Exercise material:
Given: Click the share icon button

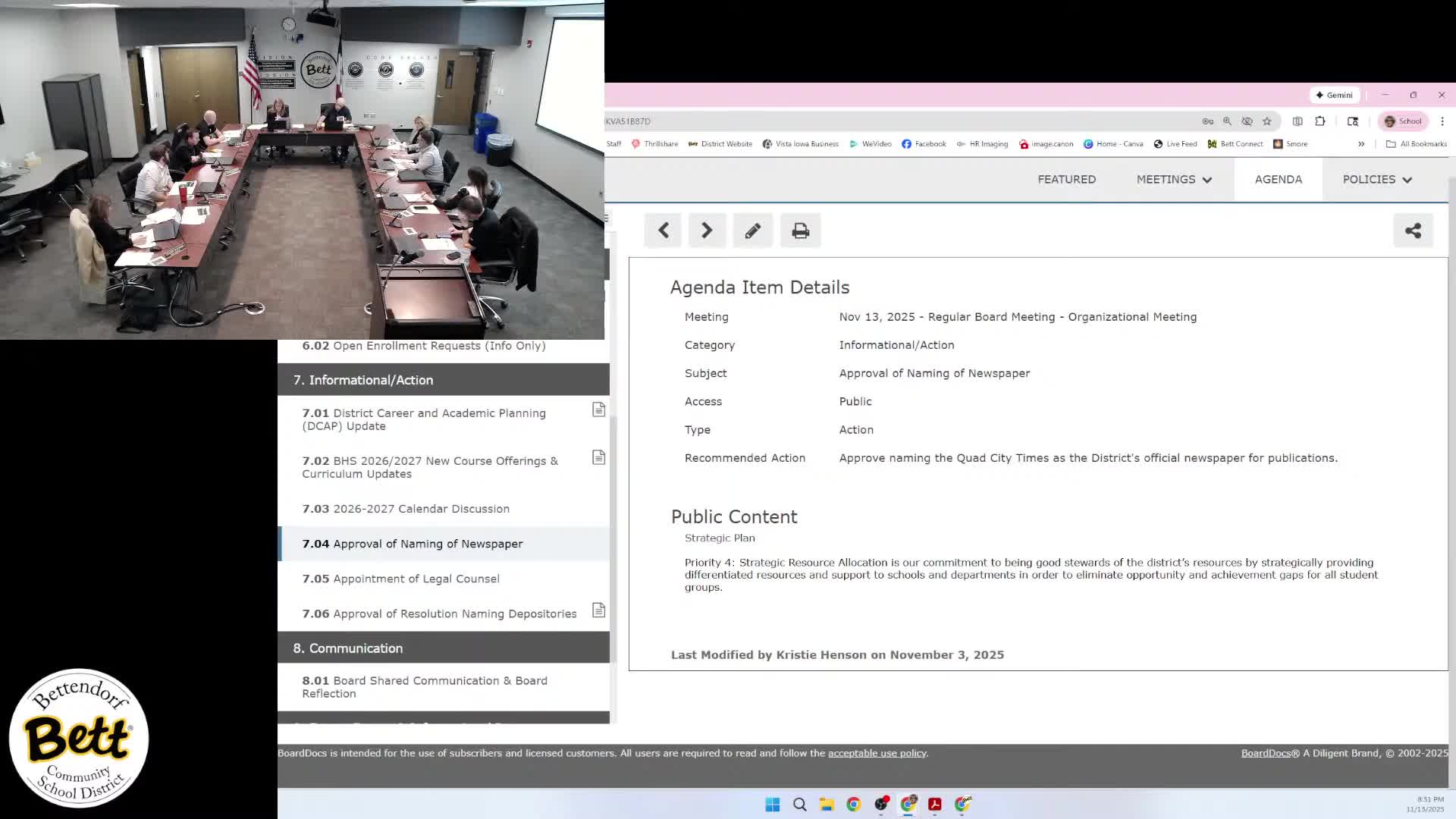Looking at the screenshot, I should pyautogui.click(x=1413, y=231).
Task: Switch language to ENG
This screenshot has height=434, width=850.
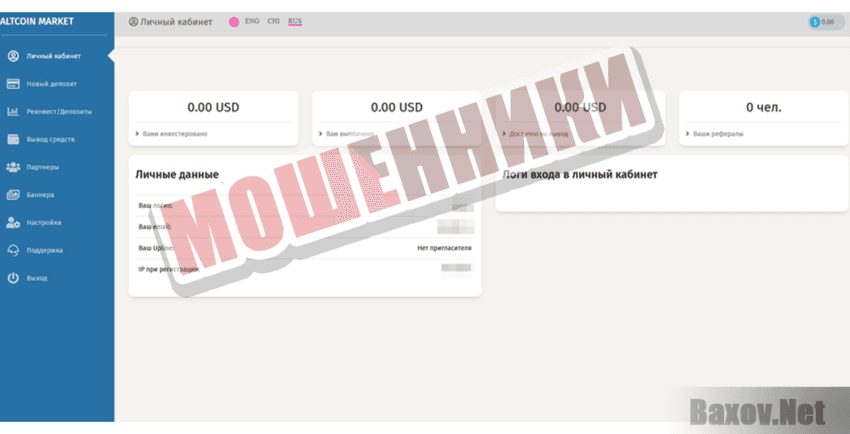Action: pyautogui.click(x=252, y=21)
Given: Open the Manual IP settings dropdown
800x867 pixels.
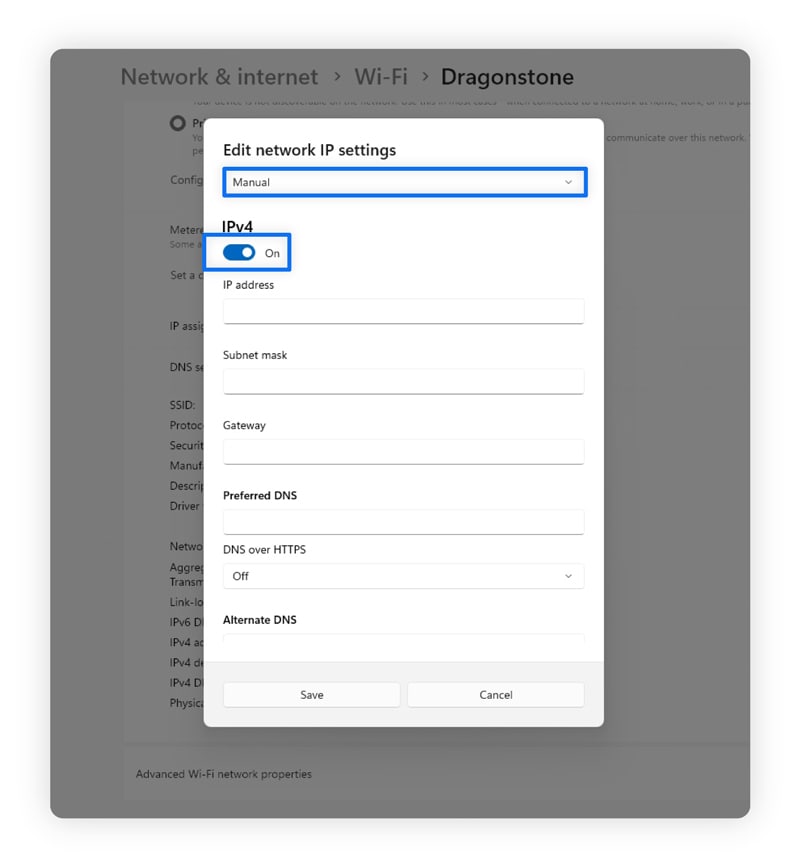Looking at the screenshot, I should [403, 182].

---

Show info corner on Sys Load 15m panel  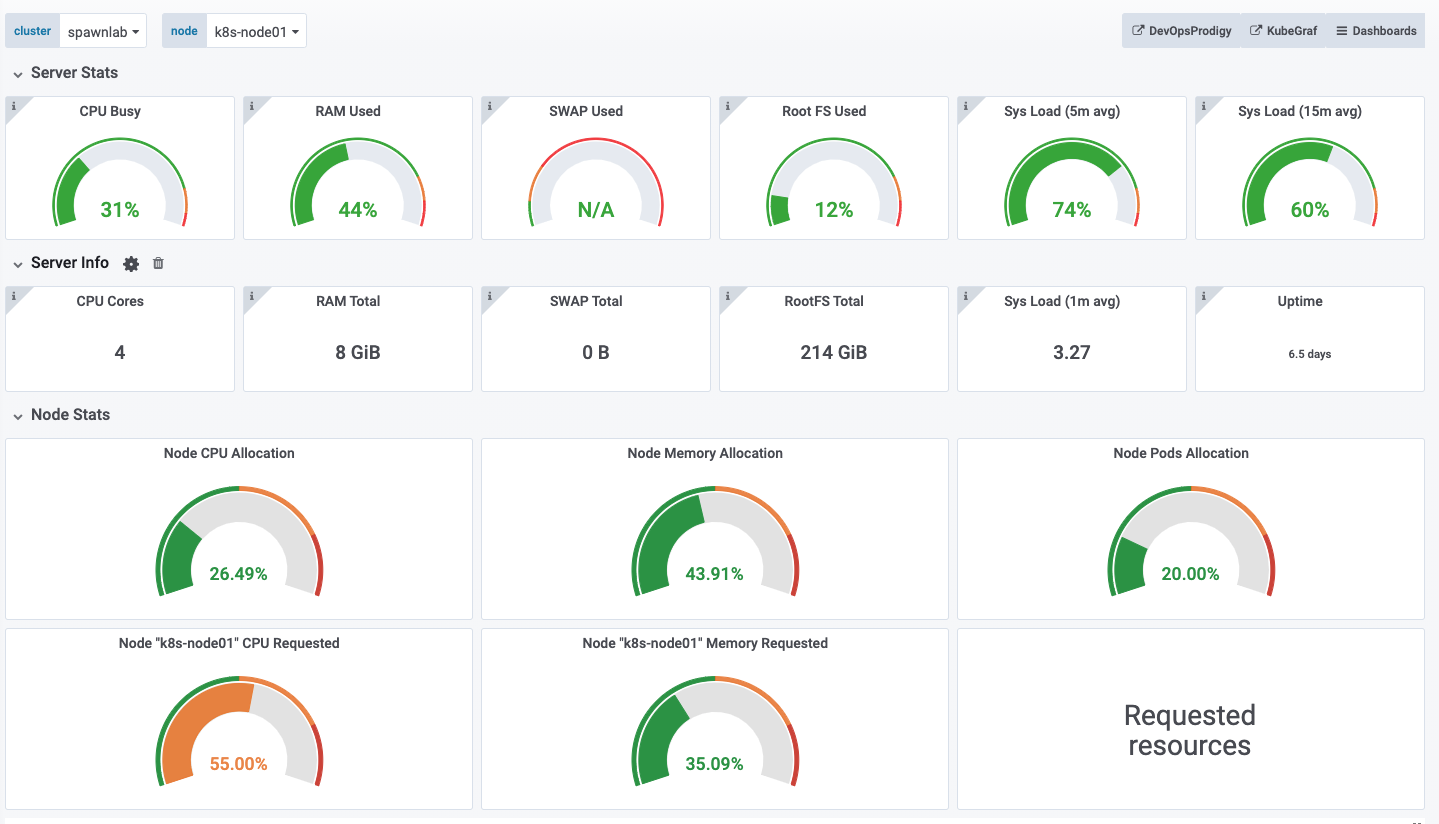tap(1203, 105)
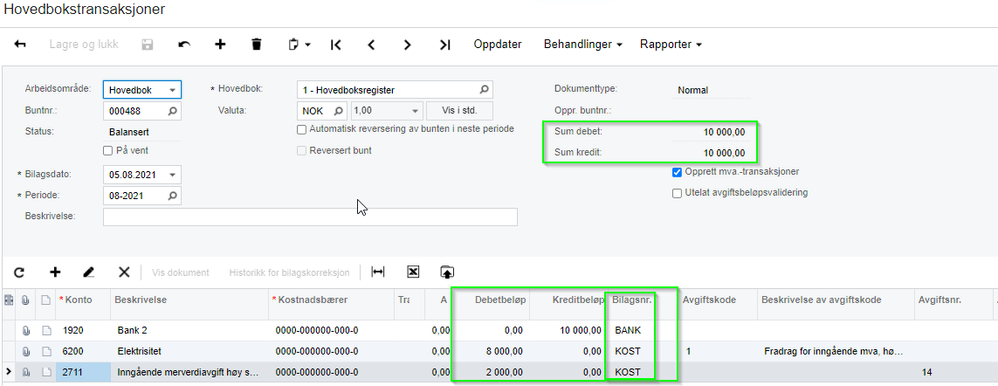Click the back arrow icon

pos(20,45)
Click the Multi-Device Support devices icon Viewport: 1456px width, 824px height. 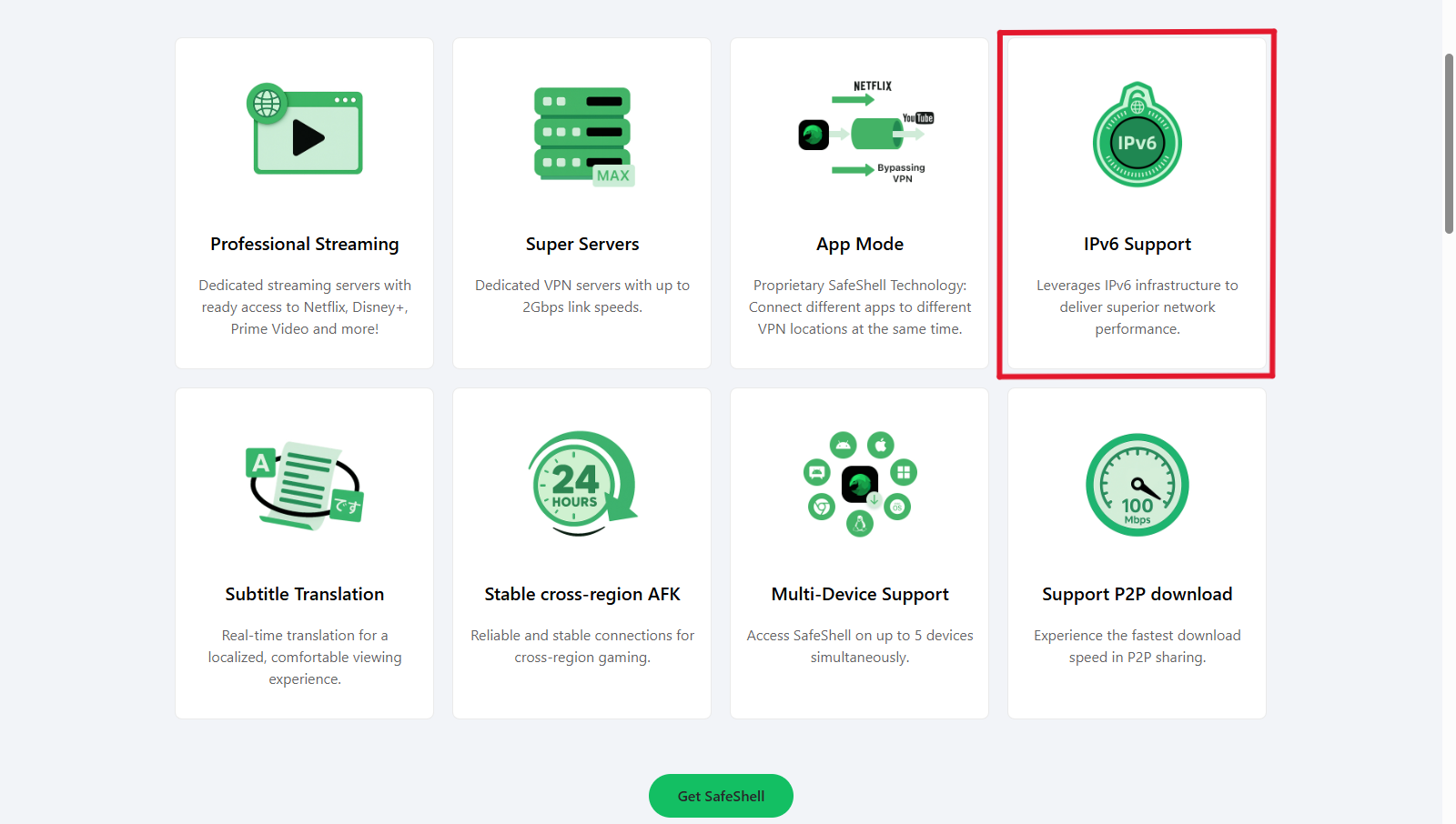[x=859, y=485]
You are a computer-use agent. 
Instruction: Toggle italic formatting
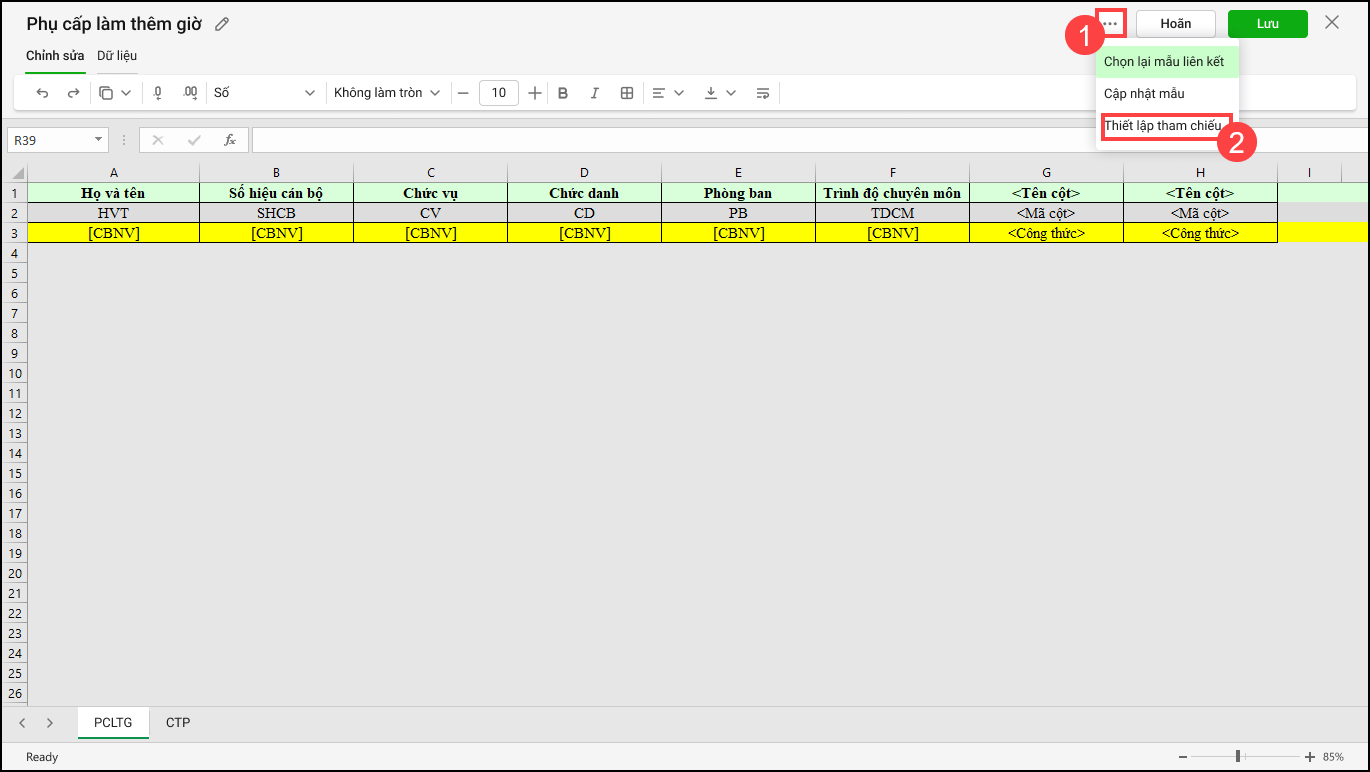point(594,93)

* * *

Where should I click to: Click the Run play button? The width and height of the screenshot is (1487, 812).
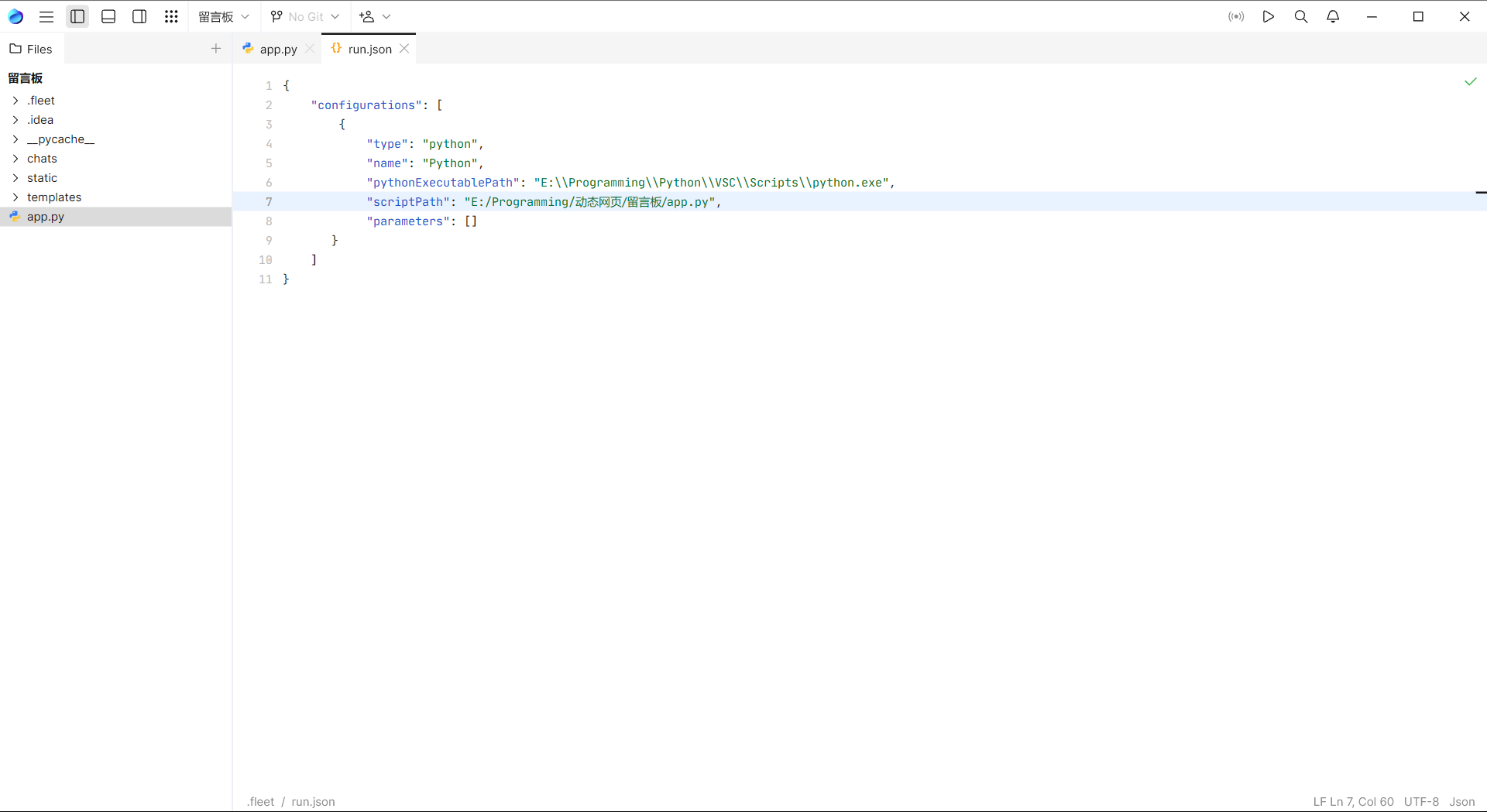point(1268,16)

What needs to be done: Reproduce the listing lines word for word, starting at the line that contains "Given: Click the share icon button" and ending at the line that contains "Looking at the screenshot, I should [403, 182].". Leave the pictures out of your answer.

Full answer:
Given: Click the share icon button

Looking at the screenshot, I should pyautogui.click(x=1413, y=231).
Task: Switch language to ENG
This screenshot has height=434, width=850.
Action: pyautogui.click(x=252, y=21)
Given: Open the Manual IP settings dropdown
800x867 pixels.
Looking at the screenshot, I should [403, 182].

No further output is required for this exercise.